China to improve real estate statistics (Xinhua) Updated: 2005-06-07 13:54
The Chinese government will
implement a nationwide reform in July to make real estate statistics more
objective and reasonable, according to a report in Beijing-based Economic
Reference newspaper.
More than 100 statists chosen from 30 Chinese provinces, municipalities and
autonomous regions have attended a training course on real estate price
statistics held in Zhengzhou, capital of Central China's Henan Province.
"With the rapid development of China's housing industry, current official
statistics do not fully represent the general real estate situation or meet the
public demand," Hu Xiufu, an official with the National Bureau of Statistics
(NBS), was quoted as saying.
The real estate market is one of the most sensitive and controversial sectors
in China. Residents of big cities are concerned about housing prices, which have
been rising continuously since China phased-out free government-provided houses
in the early 1990s.
At present, Hu said, statistics on China's real estate market are issued by
different government departments and some are inconsistent.
Last year, the country's average housing price rose by 14.4 percent,
according to the NBS. But, local department statistics told a different story
early this year -- Beijing's housing pricelevel had been dropping.
After seven government departments issued last month a new policy to cool
China's rocketing housing prices, some statistics showed that the price level in
major metropolises decreased, but other statistics indicated no obvious changes.

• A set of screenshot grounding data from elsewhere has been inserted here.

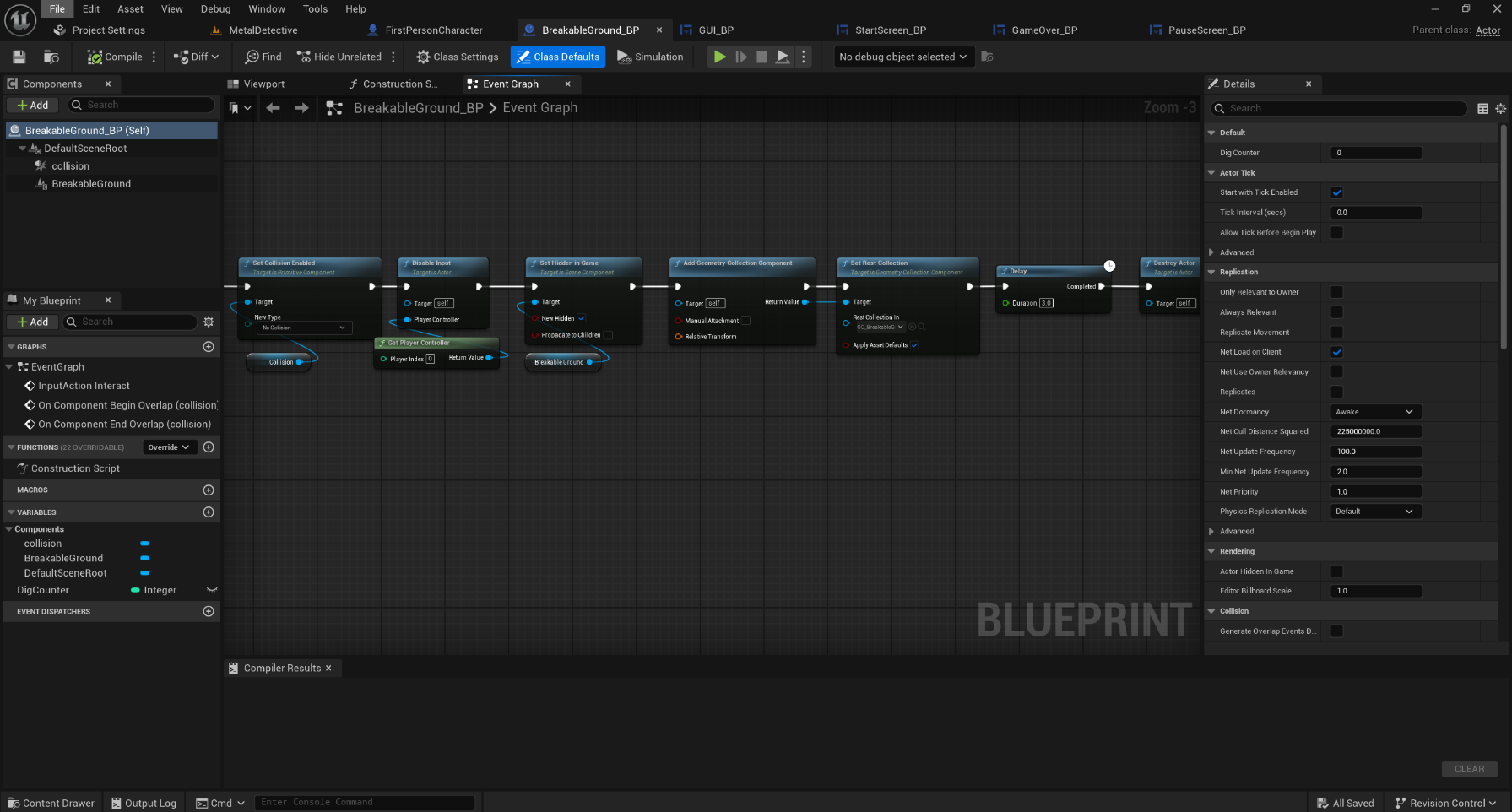This screenshot has width=1512, height=812.
Task: Click the Browse to asset icon
Action: pos(51,57)
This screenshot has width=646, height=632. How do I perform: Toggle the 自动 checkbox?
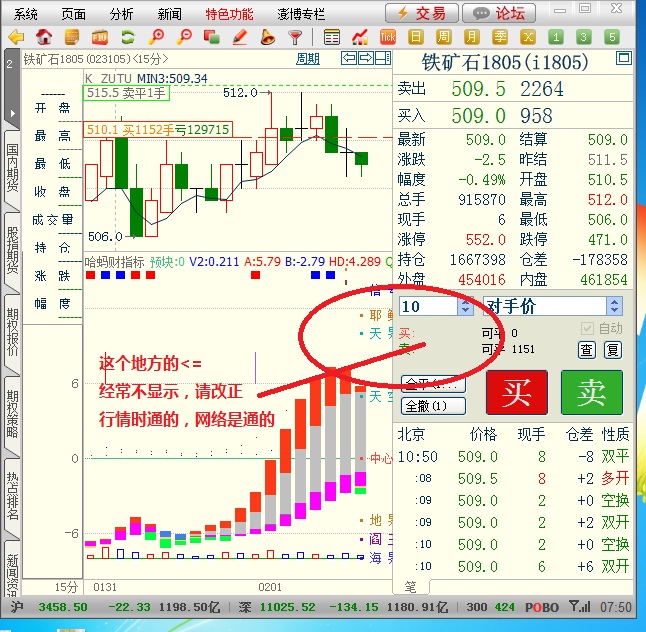tap(587, 329)
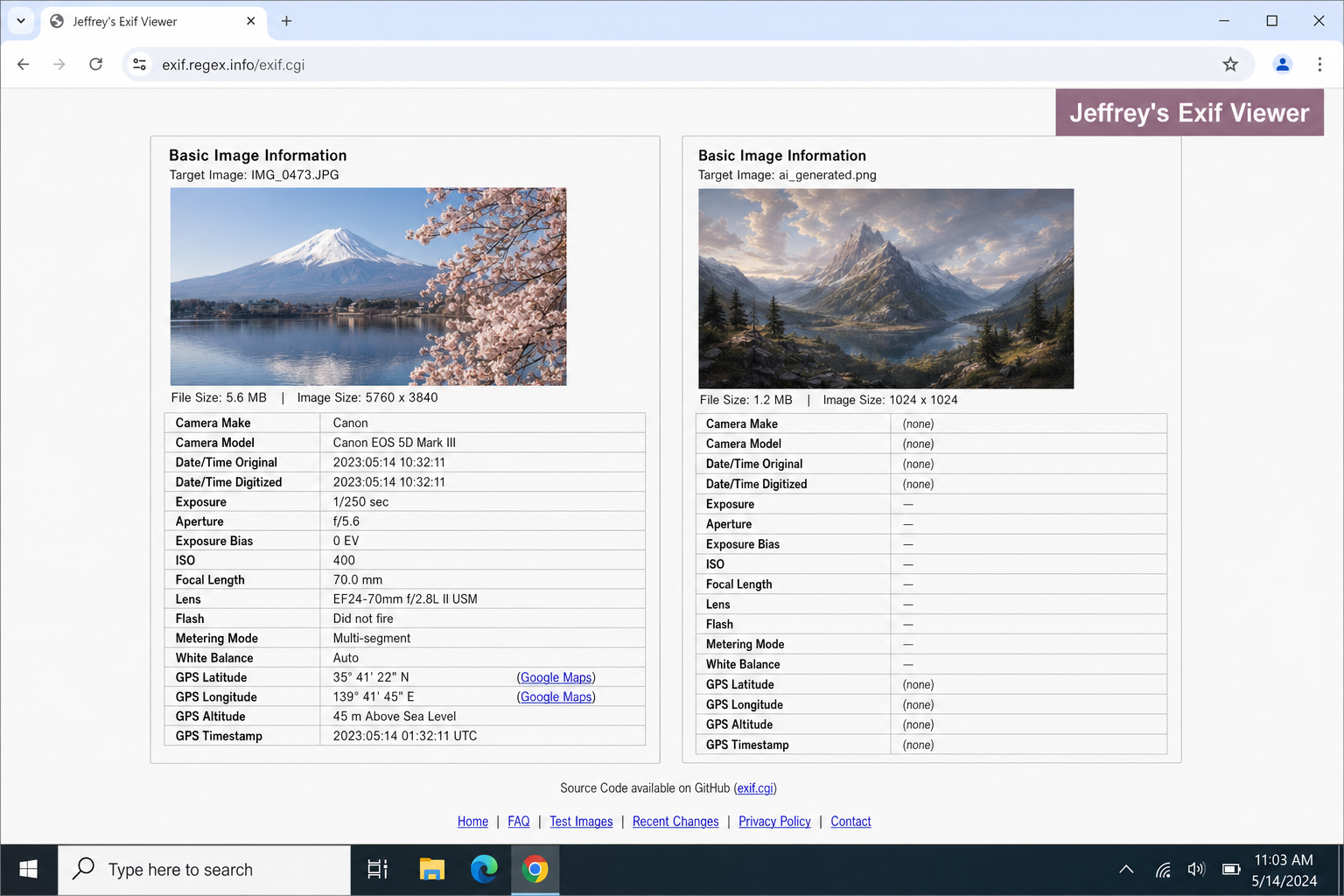View the IMG_0473.JPG photo thumbnail
The width and height of the screenshot is (1344, 896).
click(x=368, y=286)
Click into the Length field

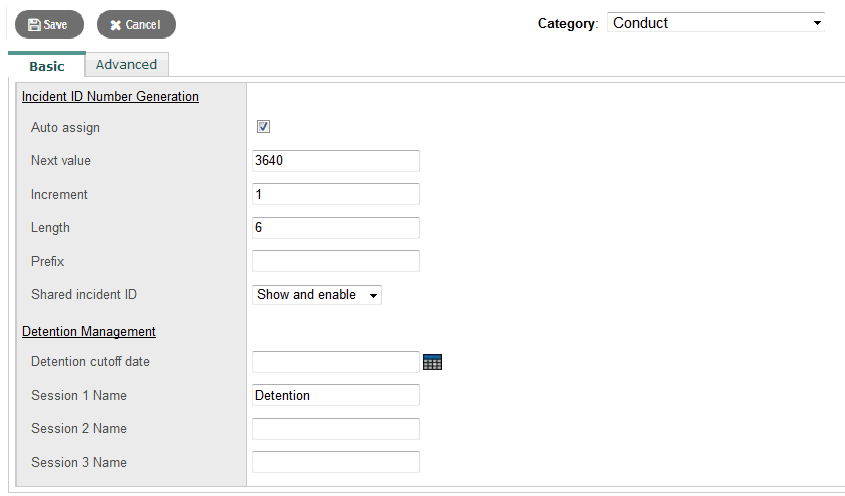(335, 228)
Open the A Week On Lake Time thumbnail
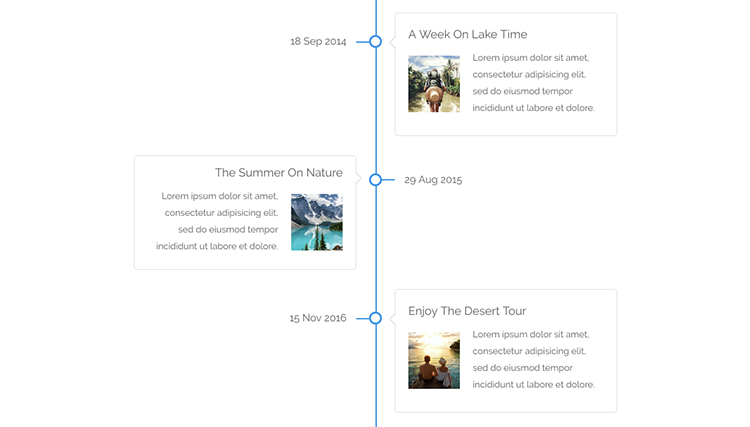The width and height of the screenshot is (750, 427). (434, 84)
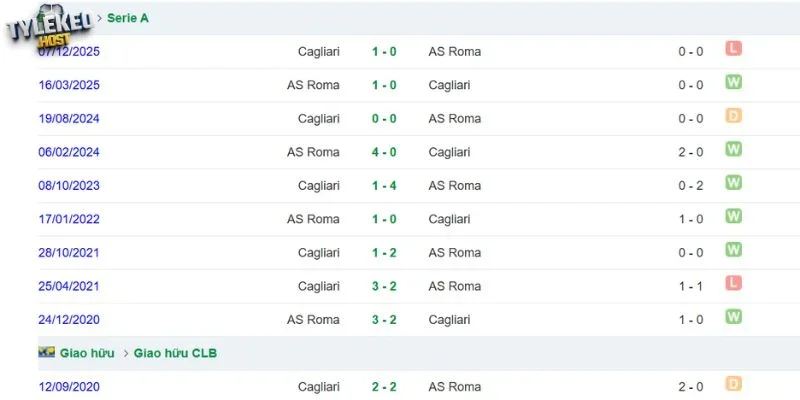Click the orange D badge for 19/08/2024
This screenshot has width=800, height=400.
click(733, 115)
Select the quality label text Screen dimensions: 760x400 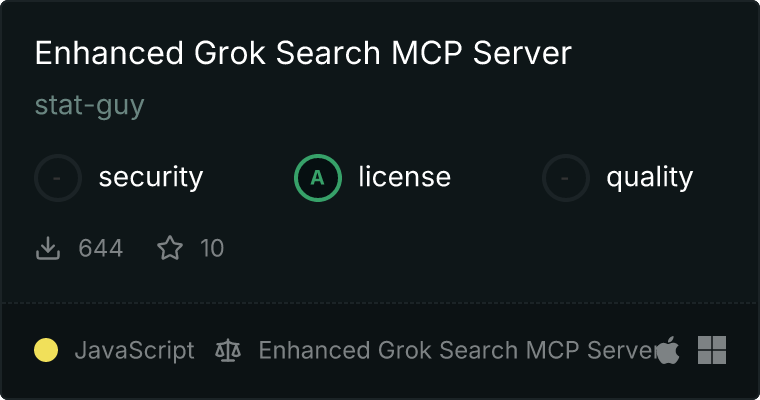click(649, 177)
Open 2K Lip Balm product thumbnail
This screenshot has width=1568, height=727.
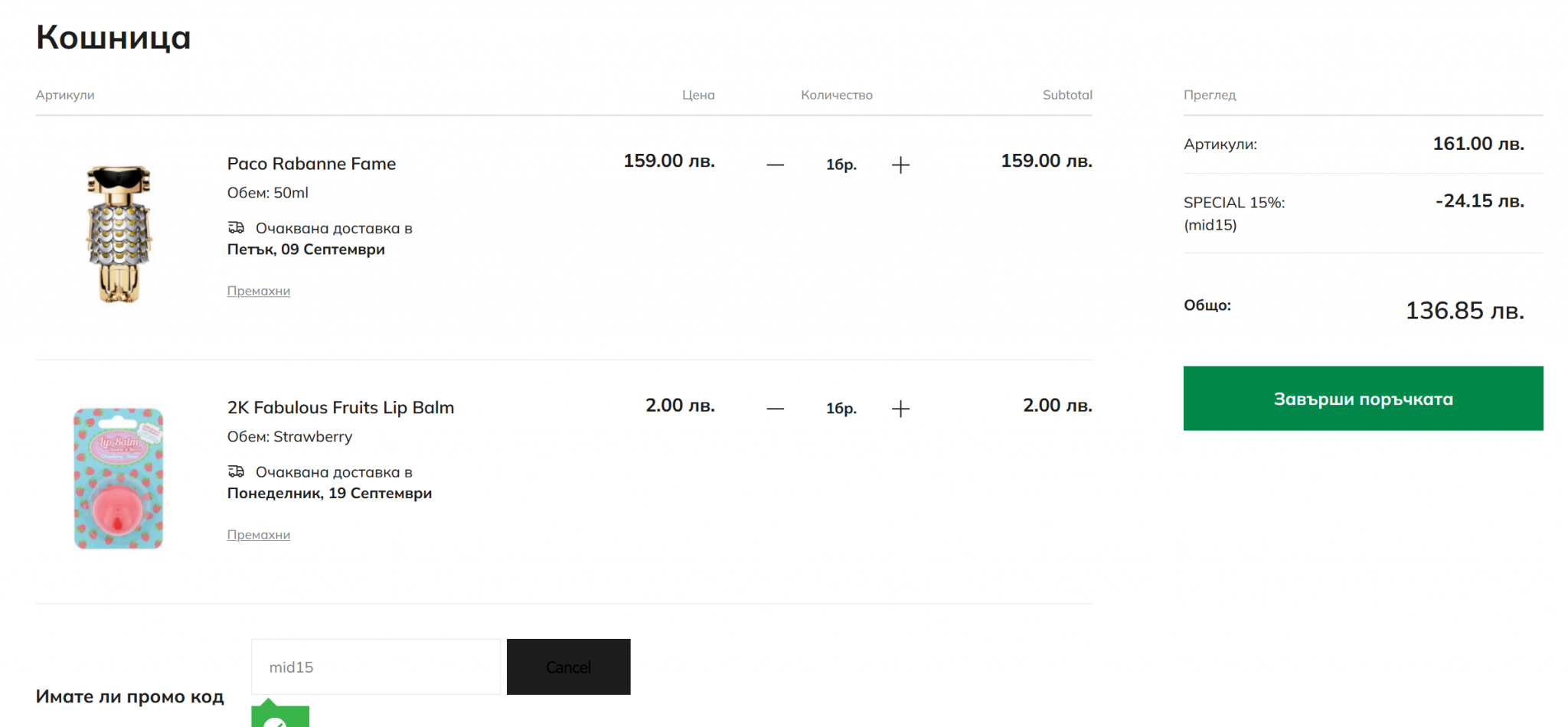[119, 478]
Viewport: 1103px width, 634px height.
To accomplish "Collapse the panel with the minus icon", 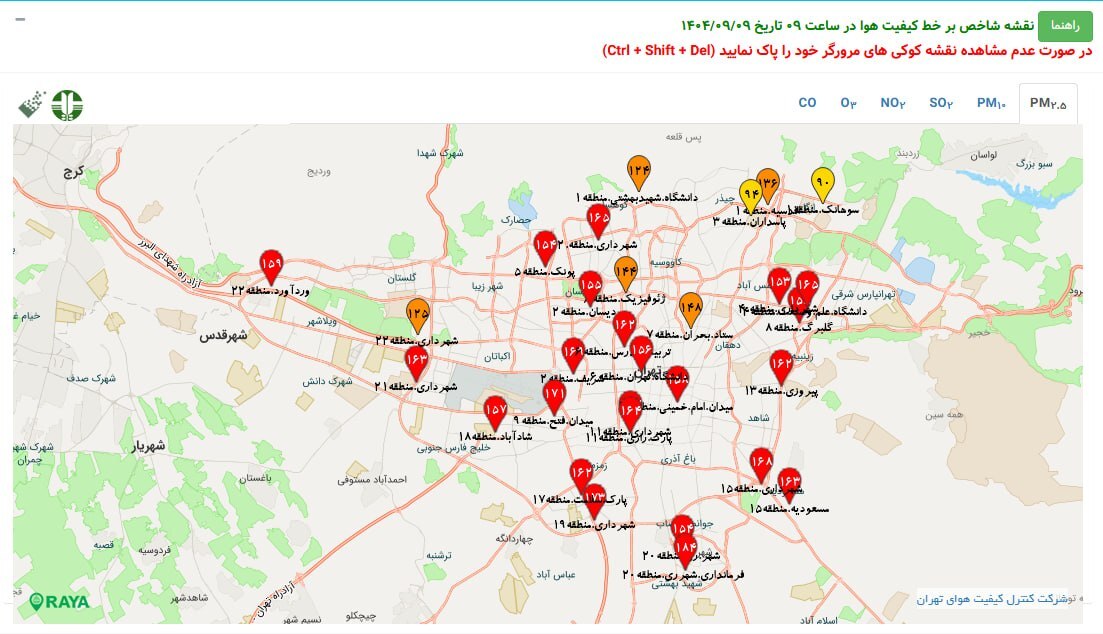I will click(21, 20).
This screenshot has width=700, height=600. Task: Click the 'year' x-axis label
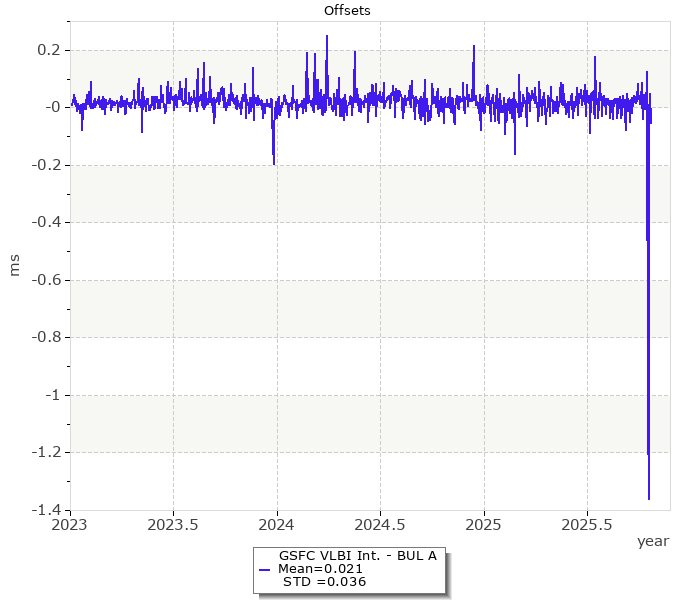[652, 541]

The inconsistencies have led to a puzzled public.
A real estate expert with the Chinese Academy of Social Sciences told the
Economic Reference that even the NBS figures arejust a kind of reference to his
research, which mainly depends on his own investigation.
With the housing industry booming in some medium-sized cities, NBS' current
investigation sample, which only covers 35 cities across the country, is not
large enough to represent the overall development, Hu said, adding that some
burgeoning cities must be included in the sample under the new circumstances.
Taking Shandong as an example, the previous NBS real estate sample only
included two coastal cities, Jinan and Qingdao, in east China's Shandong
Province. As the two cities can't represent the true picture of the estate
market in Shandong, the government has decided to add two more cities, Yantai
and Jining, to the sample list of Shandong.
During the forthcoming reform on statistical method, the NBS will include
another 35 cities in its investigation sample. This means that sample cities
represent more than 80 percent of the total real estate investment in the
country, Hu said.
From July on, the 70 listed cities will be required to monthly report their
housing price index to the NBS.
"New statistical materials provided by those cities will include more indexes
and be more timely and all-sided," Hu said.
The reform on current statistical work in housing industry is "necessary,"
said Zhang Chengyao, a researcher with the Chinese Academy of Social Sciences.
"The statistical work by far, is far from satisfactory," he said.